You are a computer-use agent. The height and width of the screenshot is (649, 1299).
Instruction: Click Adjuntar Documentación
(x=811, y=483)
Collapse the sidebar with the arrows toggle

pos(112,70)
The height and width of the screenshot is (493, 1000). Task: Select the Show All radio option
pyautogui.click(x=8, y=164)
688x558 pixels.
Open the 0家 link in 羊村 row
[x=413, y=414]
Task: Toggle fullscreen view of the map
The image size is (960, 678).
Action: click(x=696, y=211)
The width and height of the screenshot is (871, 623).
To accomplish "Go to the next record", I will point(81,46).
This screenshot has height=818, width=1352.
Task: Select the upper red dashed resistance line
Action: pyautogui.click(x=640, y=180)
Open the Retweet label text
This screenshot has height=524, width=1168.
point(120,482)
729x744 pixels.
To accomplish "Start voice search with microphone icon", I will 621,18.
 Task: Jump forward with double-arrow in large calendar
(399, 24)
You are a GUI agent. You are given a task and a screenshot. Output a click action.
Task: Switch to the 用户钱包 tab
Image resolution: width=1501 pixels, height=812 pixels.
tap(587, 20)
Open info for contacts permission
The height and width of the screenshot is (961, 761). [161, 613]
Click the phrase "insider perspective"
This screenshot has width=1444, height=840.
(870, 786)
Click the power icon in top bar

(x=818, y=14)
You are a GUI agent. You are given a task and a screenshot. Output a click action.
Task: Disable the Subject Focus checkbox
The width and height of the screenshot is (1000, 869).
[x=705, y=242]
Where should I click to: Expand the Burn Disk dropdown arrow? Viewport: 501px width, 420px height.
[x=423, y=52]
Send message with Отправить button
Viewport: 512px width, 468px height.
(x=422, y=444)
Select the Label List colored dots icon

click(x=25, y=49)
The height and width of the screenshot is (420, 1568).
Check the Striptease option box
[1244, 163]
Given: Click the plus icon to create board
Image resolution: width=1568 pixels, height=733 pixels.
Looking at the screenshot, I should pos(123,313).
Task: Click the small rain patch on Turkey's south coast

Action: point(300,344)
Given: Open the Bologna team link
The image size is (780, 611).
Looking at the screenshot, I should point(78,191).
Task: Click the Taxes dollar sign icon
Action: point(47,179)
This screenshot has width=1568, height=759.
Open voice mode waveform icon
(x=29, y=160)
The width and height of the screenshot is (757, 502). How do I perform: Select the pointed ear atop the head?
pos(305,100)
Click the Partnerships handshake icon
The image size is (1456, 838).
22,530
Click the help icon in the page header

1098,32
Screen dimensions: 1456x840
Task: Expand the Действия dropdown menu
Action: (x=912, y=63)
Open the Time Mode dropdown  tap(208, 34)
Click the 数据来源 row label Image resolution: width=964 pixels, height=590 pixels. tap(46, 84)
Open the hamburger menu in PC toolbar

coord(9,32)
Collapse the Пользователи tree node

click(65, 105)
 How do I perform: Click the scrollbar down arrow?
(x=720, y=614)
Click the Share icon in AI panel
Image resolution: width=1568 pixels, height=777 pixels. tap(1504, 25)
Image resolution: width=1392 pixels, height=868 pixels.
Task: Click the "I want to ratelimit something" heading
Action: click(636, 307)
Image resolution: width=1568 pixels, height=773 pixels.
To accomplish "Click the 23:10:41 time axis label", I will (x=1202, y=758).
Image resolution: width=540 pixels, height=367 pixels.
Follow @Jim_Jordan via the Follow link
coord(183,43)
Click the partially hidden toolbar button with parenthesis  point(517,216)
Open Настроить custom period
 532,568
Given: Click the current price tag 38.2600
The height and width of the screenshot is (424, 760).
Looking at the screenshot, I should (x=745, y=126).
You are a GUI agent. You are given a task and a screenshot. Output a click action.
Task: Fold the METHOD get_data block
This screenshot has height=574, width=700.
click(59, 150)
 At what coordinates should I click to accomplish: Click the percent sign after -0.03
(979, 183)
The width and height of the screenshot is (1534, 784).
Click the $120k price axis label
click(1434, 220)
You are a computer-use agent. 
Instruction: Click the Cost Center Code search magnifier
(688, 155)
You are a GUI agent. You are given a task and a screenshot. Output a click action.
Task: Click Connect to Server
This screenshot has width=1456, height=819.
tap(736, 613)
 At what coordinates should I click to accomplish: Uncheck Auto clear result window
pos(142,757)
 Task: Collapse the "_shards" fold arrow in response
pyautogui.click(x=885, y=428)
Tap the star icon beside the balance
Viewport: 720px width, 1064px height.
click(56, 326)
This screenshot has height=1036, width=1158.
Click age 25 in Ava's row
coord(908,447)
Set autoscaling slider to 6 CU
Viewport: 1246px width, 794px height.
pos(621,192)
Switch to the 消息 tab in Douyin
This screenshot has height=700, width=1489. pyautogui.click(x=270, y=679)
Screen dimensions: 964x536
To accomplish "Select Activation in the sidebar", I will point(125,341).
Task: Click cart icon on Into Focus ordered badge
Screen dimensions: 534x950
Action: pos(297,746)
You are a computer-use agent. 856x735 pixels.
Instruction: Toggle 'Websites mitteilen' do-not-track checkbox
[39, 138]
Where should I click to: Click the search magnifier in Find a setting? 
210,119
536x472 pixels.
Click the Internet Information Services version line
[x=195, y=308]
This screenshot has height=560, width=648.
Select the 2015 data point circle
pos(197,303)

- TASK OBJECTIVE: Rewrite all of the material above with "Viewport" swapped for "Display area" wherever it occurs, changing nothing else.

- WRITTEN RESPONSE:
You are a computer-use agent. The height and width of the screenshot is (649, 1299).
Instruction: Click Adjuntar Documentación
(x=811, y=483)
Collapse the sidebar with the arrows toggle

pos(112,70)
The height and width of the screenshot is (493, 1000). Task: Select the Show All radio option
pyautogui.click(x=8, y=164)
688x558 pixels.
Open the 0家 link in 羊村 row
[x=413, y=414]
Task: Toggle fullscreen view of the map
The image size is (960, 678).
Action: click(x=696, y=211)
The width and height of the screenshot is (871, 623).
To accomplish "Go to the next record", I will point(81,46).
This screenshot has height=818, width=1352.
Task: Select the upper red dashed resistance line
Action: pyautogui.click(x=640, y=180)
Open the Retweet label text
This screenshot has height=524, width=1168.
point(120,482)
729x744 pixels.
To accomplish "Start voice search with microphone icon", I will 621,18.
 Task: Jump forward with double-arrow in large calendar
(399, 24)
You are a GUI agent. You are given a task and a screenshot. Output a click action.
Task: Switch to the 用户钱包 tab
Image resolution: width=1501 pixels, height=812 pixels.
tap(587, 20)
Open info for contacts permission
The height and width of the screenshot is (961, 761). [161, 613]
Click the phrase "insider perspective"
This screenshot has width=1444, height=840.
(870, 786)
Click the power icon in top bar

(x=818, y=14)
You are a GUI agent. You are given a task and a screenshot. Output a click action.
Task: Disable the Subject Focus checkbox
The width and height of the screenshot is (1000, 869).
[x=705, y=242]
Where should I click to: Expand the Burn Disk dropdown arrow? Display area: 501px width, 420px height.
[x=423, y=52]
Send message with Отправить button
Display area: 512px width, 468px height.
(x=422, y=444)
Select the Label List colored dots icon

click(x=25, y=49)
The height and width of the screenshot is (420, 1568).
Check the Striptease option box
[1244, 163]
Given: Click the plus icon to create board
Image resolution: width=1568 pixels, height=733 pixels.
Looking at the screenshot, I should pos(123,313).
Task: Click the small rain patch on Turkey's south coast

Action: point(300,344)
Given: Open the Bologna team link
The image size is (780, 611).
Looking at the screenshot, I should point(78,191).
Task: Click the Taxes dollar sign icon
Action: point(47,179)
This screenshot has width=1568, height=759.
Open voice mode waveform icon
(x=29, y=160)
The width and height of the screenshot is (757, 502). How do I perform: Select the pointed ear atop the head?
pos(305,100)
Click the Partnerships handshake icon
The image size is (1456, 838).
22,530
Click the help icon in the page header

1098,32
Screen dimensions: 1456x840
Task: Expand the Действия dropdown menu
Action: (x=912, y=63)
Open the Time Mode dropdown  tap(208, 34)
Click the 数据来源 row label Image resolution: width=964 pixels, height=590 pixels. tap(46, 84)
Open the hamburger menu in PC toolbar

coord(9,32)
Collapse the Пользователи tree node

click(65, 105)
 How do I perform: Click the scrollbar down arrow?
(x=720, y=614)
Click the Share icon in AI panel
Image resolution: width=1568 pixels, height=777 pixels. tap(1504, 25)
Image resolution: width=1392 pixels, height=868 pixels.
Task: Click the "I want to ratelimit something" heading
Action: click(636, 307)
Image resolution: width=1568 pixels, height=773 pixels.
To accomplish "Click the 23:10:41 time axis label", I will (x=1202, y=758).
Image resolution: width=540 pixels, height=367 pixels.
Follow @Jim_Jordan via the Follow link
coord(183,43)
Click the partially hidden toolbar button with parenthesis  point(517,216)
Open Настроить custom period
 532,568
Given: Click the current price tag 38.2600
The height and width of the screenshot is (424, 760).
Looking at the screenshot, I should (x=745, y=126).
You are a GUI agent. You are given a task and a screenshot. Output a click action.
Task: Fold the METHOD get_data block
This screenshot has height=574, width=700.
click(59, 150)
 At what coordinates should I click to accomplish: Click the percent sign after -0.03
(979, 183)
The width and height of the screenshot is (1534, 784).
Click the $120k price axis label
click(1434, 220)
You are a computer-use agent. 
Instruction: Click the Cost Center Code search magnifier
(688, 155)
You are a GUI agent. You are given a task and a screenshot. Output a click action.
Task: Click Connect to Server
This screenshot has width=1456, height=819.
tap(736, 613)
 At what coordinates should I click to accomplish: Uncheck Auto clear result window
pos(142,757)
 Task: Collapse the "_shards" fold arrow in response
pyautogui.click(x=885, y=428)
Tap the star icon beside the balance
Display area: 720px width, 1064px height.
click(56, 326)
This screenshot has height=1036, width=1158.
Click age 25 in Ava's row
coord(908,447)
Set autoscaling slider to 6 CU
Display area: 1246px width, 794px height.
pos(621,192)
Switch to the 消息 tab in Douyin
This screenshot has height=700, width=1489. pyautogui.click(x=270, y=679)
Screen dimensions: 964x536
To accomplish "Select Activation in the sidebar", I will point(125,341).
Task: Click cart icon on Into Focus ordered badge
Screen dimensions: 534x950
Action: pos(297,746)
You are a computer-use agent. 856x735 pixels.
Instruction: Toggle 'Websites mitteilen' do-not-track checkbox
[39, 138]
Where should I click to: Click the search magnifier in Find a setting? 
210,119
536x472 pixels.
Click the Internet Information Services version line
[x=195, y=308]
This screenshot has height=560, width=648.
Select the 2015 data point circle
pos(197,303)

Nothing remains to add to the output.